5. Antoni Gaudi : Fils suspendus comme modeles
Antoni Gaudi (1852-1926) choisi la matière la plus fine, la plus légère et la plus souple, le fils, pour simuler la squelette de son projet d’église de la colonie Güell, un procédé plusieurs fois expérimenté sur diverses réalisations architecturales.
Cette maquette en fils positionnée à l’envers, fait partie d’une recherche à la fois technique et morphologique en trois dimensions. Elle permet de simuler l’effet de la gravitation et la charge des matériaux en attachant des poids méticuleusement calculés16). Jean-François Pirson écrit:
La forme de l’édifice est censée prendre en compte celle des fils suspendus afin de canaliser toutes les forces en présence.
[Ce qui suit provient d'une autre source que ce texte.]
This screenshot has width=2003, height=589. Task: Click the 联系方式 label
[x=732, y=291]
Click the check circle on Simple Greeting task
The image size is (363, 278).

Car le tissage des fils correspond à un réseau de charges que le squelette en pierre doit supporter. Toute modification ponctuelle du poids provoque par répercussion la modification de la forme et de la position de l’ensemble des fils qui sont interconnectés. L’objectif étant d’arriver par ce processus dynamique et interactif à une maîtrise constructive de la totalité de l’édifice. Différentes étapes de la conception donnant lieu à des changements de la maquette ont été conservé par des photographies. Jos Tomlow écrit :
La courbure des arcs provient directement de l’analyse de la courbure des fils suspendus, comme celle de la chaînette ou caténaire, technique très utilisée au 18ème et 19ème siècles car elle permet de distribuer uniformément le poids qu'elle supporte. La souplesse du fils suspendu génère une géométrie continue, non-euclidienne, de courbes hyperboliques et paraboliques. Gaudi aurait déclaré :
A son époque, seule une maquette de fils pouvait permettre de visualiser cette géométrie en trois dimensions. Aujourd’hui, il existe de nombreux logiciels qui permettent de simuler à l’écran ces surfaces courbes à l’aide d’une image filaire, d’un maillage ou pavage de la surface courbe qui rappelle encore le tissage.
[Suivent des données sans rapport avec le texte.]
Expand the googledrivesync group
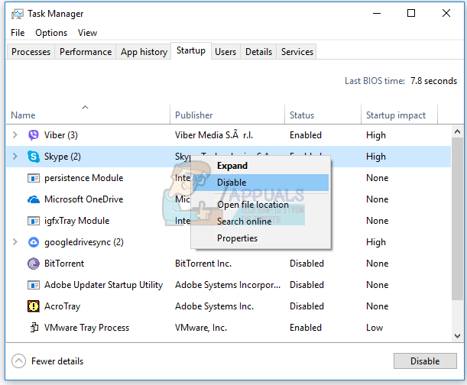click(15, 242)
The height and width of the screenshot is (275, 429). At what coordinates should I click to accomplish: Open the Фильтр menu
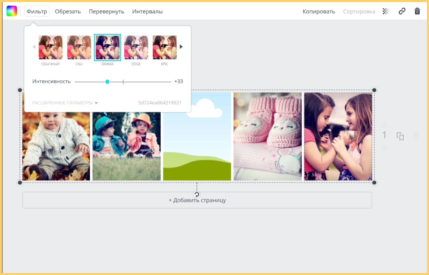click(x=37, y=11)
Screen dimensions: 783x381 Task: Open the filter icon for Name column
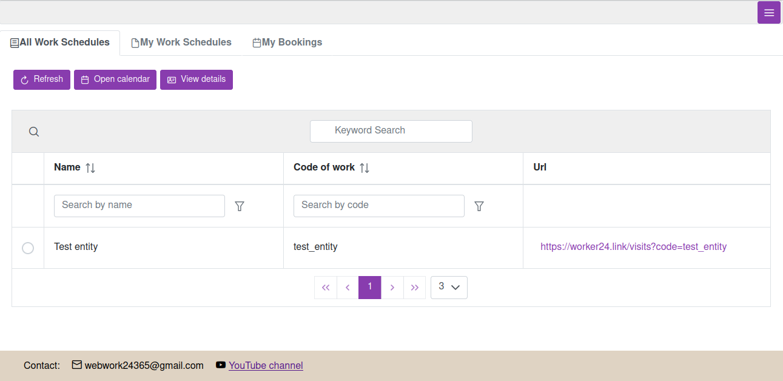pos(240,206)
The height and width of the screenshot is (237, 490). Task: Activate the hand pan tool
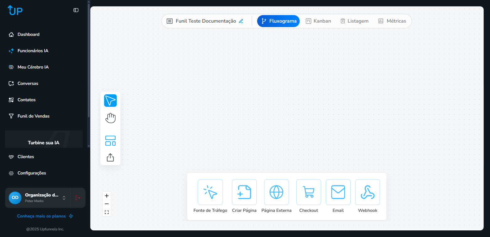pyautogui.click(x=110, y=118)
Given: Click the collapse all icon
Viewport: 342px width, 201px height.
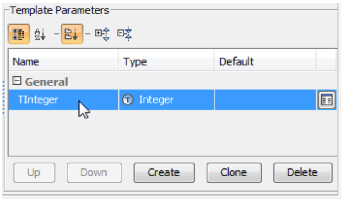Looking at the screenshot, I should (x=124, y=34).
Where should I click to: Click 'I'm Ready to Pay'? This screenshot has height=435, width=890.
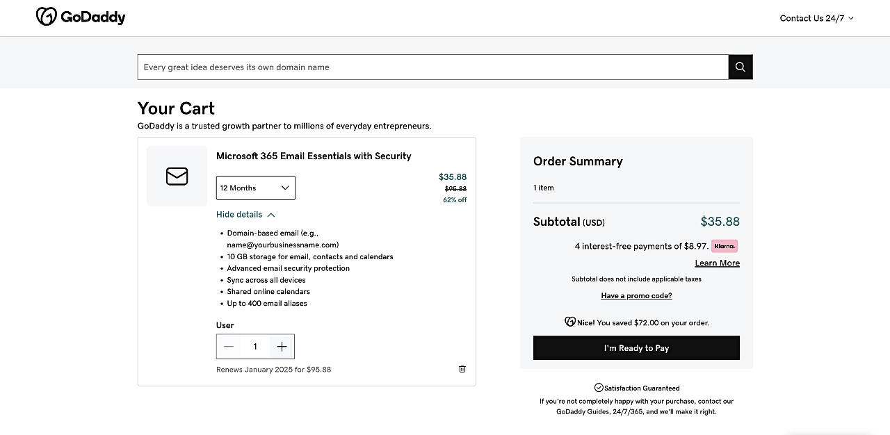[636, 347]
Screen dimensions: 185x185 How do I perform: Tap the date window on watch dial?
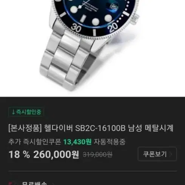pos(114,7)
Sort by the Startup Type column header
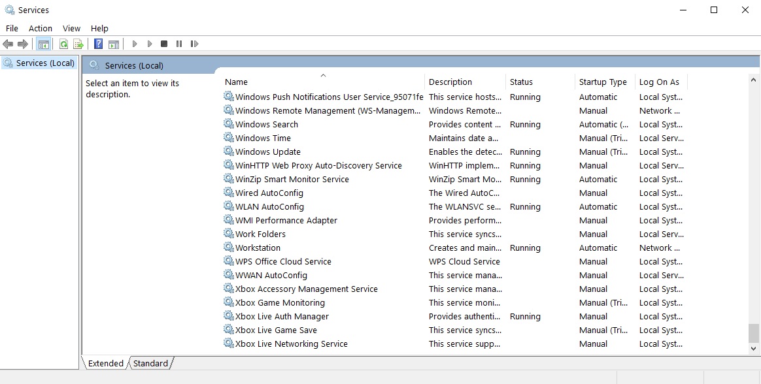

15)Isabel Artigas, Gaudi Complete Works / Das Gesamte Werk / L’Oeuvre Complète, vol.2, trad. française Annabelle Labbé, Cologne, Evergreen, 2008, p.414 16)La maquette de 4 mêtres de haut, maintes fois ajustée de 1898 à 1908, a été réalisée à l’échelle 1/10ème avec une simulation des charges au 1/10000ème 17)Jean-François PIRSON, La Structure et l’Objet (essais, expériences et rapprochements), Bruxelles, Pierre Mardaga éditeur, 1995, p.61 18)Jos Tomlow, “The spirit of calculation in the architectural work of Gaudi”, dans Gaudi 2002 Miscellany, ouvrage collectif, dir. Daniel Giralt-Miracle, Gaudi International Year Commemorative Edition, Barcelone, co-édition Ajuntament de Barcelone & Planeta, 2002, p.190, “the hanging model was finished in such a way that, in our opinion, no theoretical errors existed which would make completion of the building impossible ⋯” 19)Antoni Gaudi, Paroles et Ecrits, textes réunis par Isidre Puig Boada, trad. du catalan Annie Andreu-Laroche et Carles Andreu, Paris, L’Harmattan, 2002, p.137. Les paroles de Gaudi ont été recueillies par nombre de ses collaborateurs. Textes issus de 11 sources différentes.
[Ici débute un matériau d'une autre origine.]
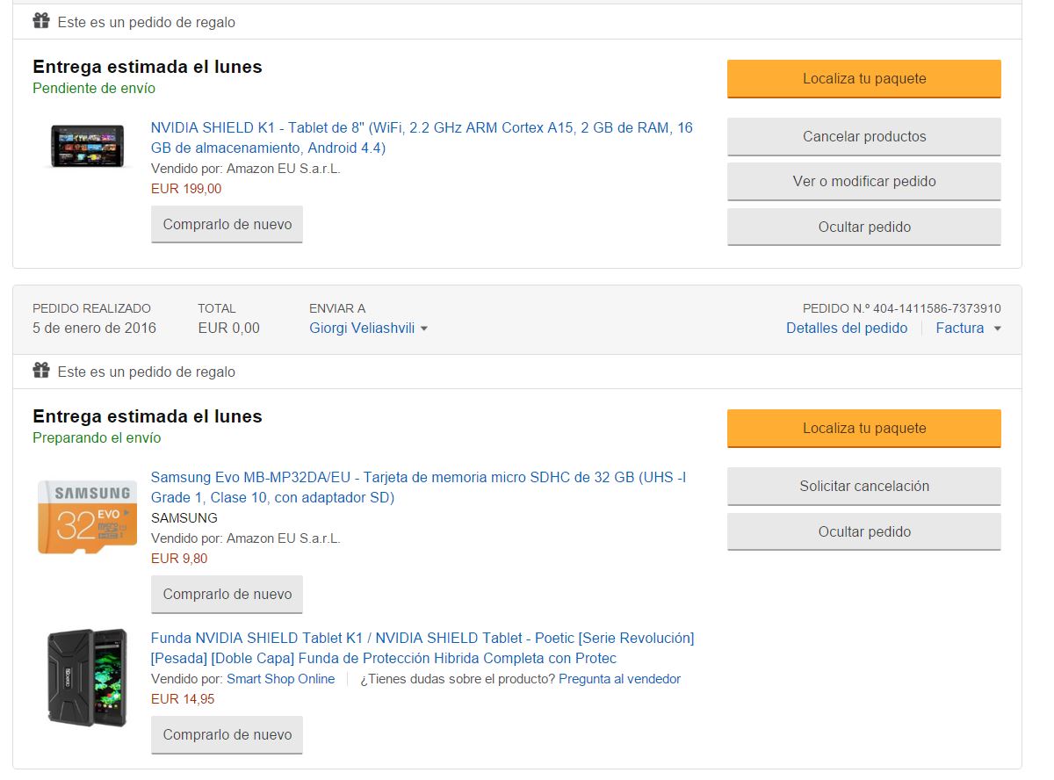
Task: Select Ver o modificar pedido
Action: pyautogui.click(x=863, y=182)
6. Frei Otto : Entrecroiser des elements continus
Précurseur de l’architecture textile20), Frei Otto n’en a pas moins conduit des recherches sur tous les types de structures légères. Sa recherche de la bonne forme se base sur l’observation de la nature21) et la connaissance des sciences naturelles. Il tente de cerner des lois universelles de la physique, de la mécanique et de la gravité à travers une expérimentation en trois dimensions à l’aide de modèles tissés et tressés. Très tôt intéressé par les modèles de filets suspendus de A. Gaudi, il en fera faire une reconstitution fidèle. Pour tester les performances de ses dômes tressés, il n’hésite pas dans les années 60 à faire construire des modèles de tailles importantes en lattes de bois. Leur forme reproduit aussi scrupuleusement que possible celle de modèles suspendus qu’il photographie avec précision.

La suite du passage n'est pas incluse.